Fenton and colleagues1 find associations between higher patient experience scores and greater hospitalization rates, total expenditures, and mortality. Their results are puzzling because they conflict with a large literature demonstrating associations between higher patient experience ratings and a variety of favorable outcomes including better medication adherence, better performance on most clinical process measures, reduced hospital use, and lower inpatient mortality rates.2-5
Why the discrepancy? We believe that while the authors used a number of case-mix adjusters, unmeasured illness severity is likely to be a persistent confounder. Sicker patients are often deeply appreciative of clinician efforts (which they observe in relatively intensive relationships), while other patients may have more tepid or unformed views. It follows that these sicker, more grateful patients may experience worse outcomes—not because clinicians pander to them, as the authors suggest, but because of greater underlying illness.

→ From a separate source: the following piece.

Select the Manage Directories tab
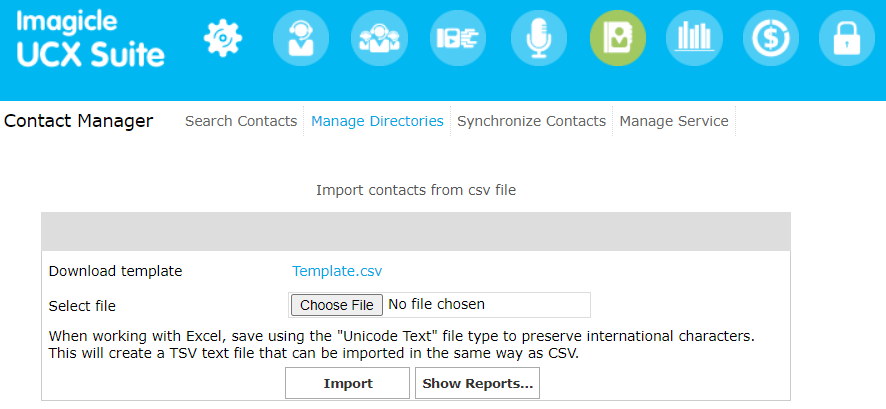Image resolution: width=886 pixels, height=409 pixels. click(377, 121)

The authors' adjustment for patients' self-reported health status can introduce a second potential source of confounding: patients' inherent rating tendencies. Patients who inherently tend to give favorable responses to survey questions will systematically underreport illness severity and overreport the quality of their experiences, leading the adjustment for patient-reported illness to introduce spurious associations between better patient experience ratings and worse outcomes (when these outcomes are not patient reported, as in the authors' analyses).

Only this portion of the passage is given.